Recorded data ▸
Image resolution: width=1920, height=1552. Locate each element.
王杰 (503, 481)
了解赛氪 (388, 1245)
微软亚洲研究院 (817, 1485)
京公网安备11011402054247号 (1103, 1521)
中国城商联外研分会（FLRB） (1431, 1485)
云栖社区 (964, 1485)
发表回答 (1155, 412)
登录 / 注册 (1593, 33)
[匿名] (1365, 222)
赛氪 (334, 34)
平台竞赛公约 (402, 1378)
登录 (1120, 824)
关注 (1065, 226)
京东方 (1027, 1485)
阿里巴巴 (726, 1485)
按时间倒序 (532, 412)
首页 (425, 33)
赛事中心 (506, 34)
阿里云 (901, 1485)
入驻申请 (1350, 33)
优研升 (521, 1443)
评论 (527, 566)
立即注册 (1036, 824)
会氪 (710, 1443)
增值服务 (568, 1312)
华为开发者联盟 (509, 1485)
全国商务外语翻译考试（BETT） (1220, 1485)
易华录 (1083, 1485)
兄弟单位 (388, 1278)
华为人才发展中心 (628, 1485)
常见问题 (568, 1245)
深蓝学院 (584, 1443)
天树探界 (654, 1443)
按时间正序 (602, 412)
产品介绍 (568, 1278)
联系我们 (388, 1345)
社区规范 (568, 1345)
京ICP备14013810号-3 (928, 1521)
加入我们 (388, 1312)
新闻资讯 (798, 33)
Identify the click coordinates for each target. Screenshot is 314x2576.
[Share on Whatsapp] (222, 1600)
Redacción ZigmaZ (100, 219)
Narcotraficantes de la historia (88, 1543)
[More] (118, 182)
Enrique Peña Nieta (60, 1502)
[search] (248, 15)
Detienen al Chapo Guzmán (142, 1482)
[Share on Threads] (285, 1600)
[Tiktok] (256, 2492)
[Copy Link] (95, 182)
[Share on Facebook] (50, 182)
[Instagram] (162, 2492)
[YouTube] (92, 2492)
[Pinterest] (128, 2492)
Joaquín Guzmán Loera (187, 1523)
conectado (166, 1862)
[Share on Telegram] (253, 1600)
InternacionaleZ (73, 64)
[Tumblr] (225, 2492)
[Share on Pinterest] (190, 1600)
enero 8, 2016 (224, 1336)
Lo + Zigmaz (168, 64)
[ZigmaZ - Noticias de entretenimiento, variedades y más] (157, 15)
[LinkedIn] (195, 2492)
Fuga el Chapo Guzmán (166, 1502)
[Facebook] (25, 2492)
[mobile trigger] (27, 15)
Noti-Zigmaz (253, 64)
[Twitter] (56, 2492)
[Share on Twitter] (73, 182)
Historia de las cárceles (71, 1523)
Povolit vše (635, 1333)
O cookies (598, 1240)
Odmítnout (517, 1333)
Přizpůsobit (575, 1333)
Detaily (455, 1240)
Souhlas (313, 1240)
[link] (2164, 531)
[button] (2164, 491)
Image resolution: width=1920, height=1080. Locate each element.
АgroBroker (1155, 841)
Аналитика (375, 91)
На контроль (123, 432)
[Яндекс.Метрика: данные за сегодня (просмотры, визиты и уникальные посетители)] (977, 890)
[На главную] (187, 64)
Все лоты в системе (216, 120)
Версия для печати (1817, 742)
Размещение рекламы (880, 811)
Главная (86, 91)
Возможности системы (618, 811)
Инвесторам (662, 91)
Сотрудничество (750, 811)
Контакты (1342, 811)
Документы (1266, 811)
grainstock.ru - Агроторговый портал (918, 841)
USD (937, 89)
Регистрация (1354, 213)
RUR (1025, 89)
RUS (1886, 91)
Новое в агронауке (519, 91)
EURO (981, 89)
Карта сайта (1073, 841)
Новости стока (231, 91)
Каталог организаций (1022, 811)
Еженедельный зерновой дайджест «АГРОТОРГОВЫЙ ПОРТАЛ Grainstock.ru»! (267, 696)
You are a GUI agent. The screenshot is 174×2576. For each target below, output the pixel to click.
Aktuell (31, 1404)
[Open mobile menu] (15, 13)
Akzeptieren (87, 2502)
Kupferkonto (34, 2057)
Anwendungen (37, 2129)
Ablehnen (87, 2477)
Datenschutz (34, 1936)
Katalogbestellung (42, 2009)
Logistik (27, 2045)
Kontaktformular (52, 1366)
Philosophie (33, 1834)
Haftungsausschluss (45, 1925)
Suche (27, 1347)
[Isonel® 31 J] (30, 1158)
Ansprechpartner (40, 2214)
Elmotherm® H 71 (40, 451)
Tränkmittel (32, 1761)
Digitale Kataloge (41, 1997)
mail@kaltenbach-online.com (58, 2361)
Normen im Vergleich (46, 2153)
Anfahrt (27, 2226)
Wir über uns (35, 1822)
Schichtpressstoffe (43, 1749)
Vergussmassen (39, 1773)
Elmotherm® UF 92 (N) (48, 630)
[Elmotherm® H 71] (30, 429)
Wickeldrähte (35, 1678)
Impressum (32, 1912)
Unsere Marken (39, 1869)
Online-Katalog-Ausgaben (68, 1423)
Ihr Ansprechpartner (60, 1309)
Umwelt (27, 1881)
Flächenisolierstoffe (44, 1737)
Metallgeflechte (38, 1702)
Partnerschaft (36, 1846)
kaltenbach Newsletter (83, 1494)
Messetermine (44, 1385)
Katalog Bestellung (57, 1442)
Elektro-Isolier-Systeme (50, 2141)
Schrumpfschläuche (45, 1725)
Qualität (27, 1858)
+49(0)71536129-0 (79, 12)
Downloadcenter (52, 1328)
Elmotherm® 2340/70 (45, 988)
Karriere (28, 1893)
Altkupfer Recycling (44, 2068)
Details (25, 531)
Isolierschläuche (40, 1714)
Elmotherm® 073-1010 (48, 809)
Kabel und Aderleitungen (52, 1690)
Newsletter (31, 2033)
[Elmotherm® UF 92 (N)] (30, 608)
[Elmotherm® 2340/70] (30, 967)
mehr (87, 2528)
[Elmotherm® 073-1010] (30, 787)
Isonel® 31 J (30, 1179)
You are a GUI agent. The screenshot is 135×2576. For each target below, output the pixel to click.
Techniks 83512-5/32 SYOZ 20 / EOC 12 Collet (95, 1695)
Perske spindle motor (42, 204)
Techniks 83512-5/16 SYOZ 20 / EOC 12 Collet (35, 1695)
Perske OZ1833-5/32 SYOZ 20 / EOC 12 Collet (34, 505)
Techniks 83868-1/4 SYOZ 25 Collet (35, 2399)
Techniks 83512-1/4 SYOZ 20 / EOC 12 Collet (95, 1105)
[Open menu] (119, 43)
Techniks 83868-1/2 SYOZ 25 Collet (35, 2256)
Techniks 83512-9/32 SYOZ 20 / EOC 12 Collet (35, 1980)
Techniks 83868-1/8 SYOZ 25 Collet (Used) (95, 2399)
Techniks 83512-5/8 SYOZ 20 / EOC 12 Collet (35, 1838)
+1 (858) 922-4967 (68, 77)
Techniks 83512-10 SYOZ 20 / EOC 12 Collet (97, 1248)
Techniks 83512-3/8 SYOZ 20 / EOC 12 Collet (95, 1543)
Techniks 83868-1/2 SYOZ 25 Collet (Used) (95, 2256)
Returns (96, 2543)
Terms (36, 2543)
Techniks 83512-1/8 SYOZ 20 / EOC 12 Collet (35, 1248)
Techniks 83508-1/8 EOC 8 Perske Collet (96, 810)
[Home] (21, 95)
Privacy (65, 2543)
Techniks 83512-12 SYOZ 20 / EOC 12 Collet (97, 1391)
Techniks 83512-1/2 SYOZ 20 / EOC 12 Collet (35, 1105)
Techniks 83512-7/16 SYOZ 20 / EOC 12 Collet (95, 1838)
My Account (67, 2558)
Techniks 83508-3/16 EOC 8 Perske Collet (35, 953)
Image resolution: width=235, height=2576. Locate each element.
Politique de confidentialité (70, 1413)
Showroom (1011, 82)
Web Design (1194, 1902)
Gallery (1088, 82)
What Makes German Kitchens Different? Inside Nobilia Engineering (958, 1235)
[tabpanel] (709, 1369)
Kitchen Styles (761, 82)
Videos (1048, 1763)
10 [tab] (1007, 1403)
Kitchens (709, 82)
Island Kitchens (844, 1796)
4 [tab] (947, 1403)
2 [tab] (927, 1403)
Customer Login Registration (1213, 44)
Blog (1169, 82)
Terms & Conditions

Exercise prompt ▸ Look back at the data above. Transcribe exactly the lines starting at the line that contains "增值服务 (568, 1312)" and ending at the line that contains "Souhlas (313, 1240)".

Answer for this exercise ▸
增值服务 (568, 1312)
华为开发者联盟 (509, 1485)
全国商务外语翻译考试（BETT） (1220, 1485)
易华录 (1083, 1485)
兄弟单位 (388, 1278)
华为人才发展中心 (628, 1485)
常见问题 (568, 1245)
深蓝学院 (584, 1443)
天树探界 (654, 1443)
按时间正序 (602, 412)
产品介绍 (568, 1278)
联系我们 (388, 1345)
社区规范 (568, 1345)
京ICP备14013810号-3 (928, 1521)
加入我们 (388, 1312)
新闻资讯 (798, 33)
Identify the click coordinates for each target. Screenshot is 314x2576.
[Share on Whatsapp] (222, 1600)
Redacción ZigmaZ (100, 219)
Narcotraficantes de la historia (88, 1543)
[More] (118, 182)
Enrique Peña Nieta (60, 1502)
[search] (248, 15)
Detienen al Chapo Guzmán (142, 1482)
[Share on Threads] (285, 1600)
[Tiktok] (256, 2492)
[Copy Link] (95, 182)
[Share on Facebook] (50, 182)
[Instagram] (162, 2492)
[YouTube] (92, 2492)
[Pinterest] (128, 2492)
Joaquín Guzmán Loera (187, 1523)
conectado (166, 1862)
[Share on Telegram] (253, 1600)
InternacionaleZ (73, 64)
[Tumblr] (225, 2492)
[Share on Pinterest] (190, 1600)
enero 8, 2016 (224, 1336)
Lo + Zigmaz (168, 64)
[ZigmaZ - Noticias de entretenimiento, variedades y más] (157, 15)
[LinkedIn] (195, 2492)
Fuga el Chapo Guzmán (166, 1502)
[Facebook] (25, 2492)
[mobile trigger] (27, 15)
Noti-Zigmaz (253, 64)
[Twitter] (56, 2492)
[Share on Twitter] (73, 182)
Historia de las cárceles (71, 1523)
Povolit vše (635, 1333)
O cookies (598, 1240)
Odmítnout (517, 1333)
Přizpůsobit (575, 1333)
Detaily (455, 1240)
Souhlas (313, 1240)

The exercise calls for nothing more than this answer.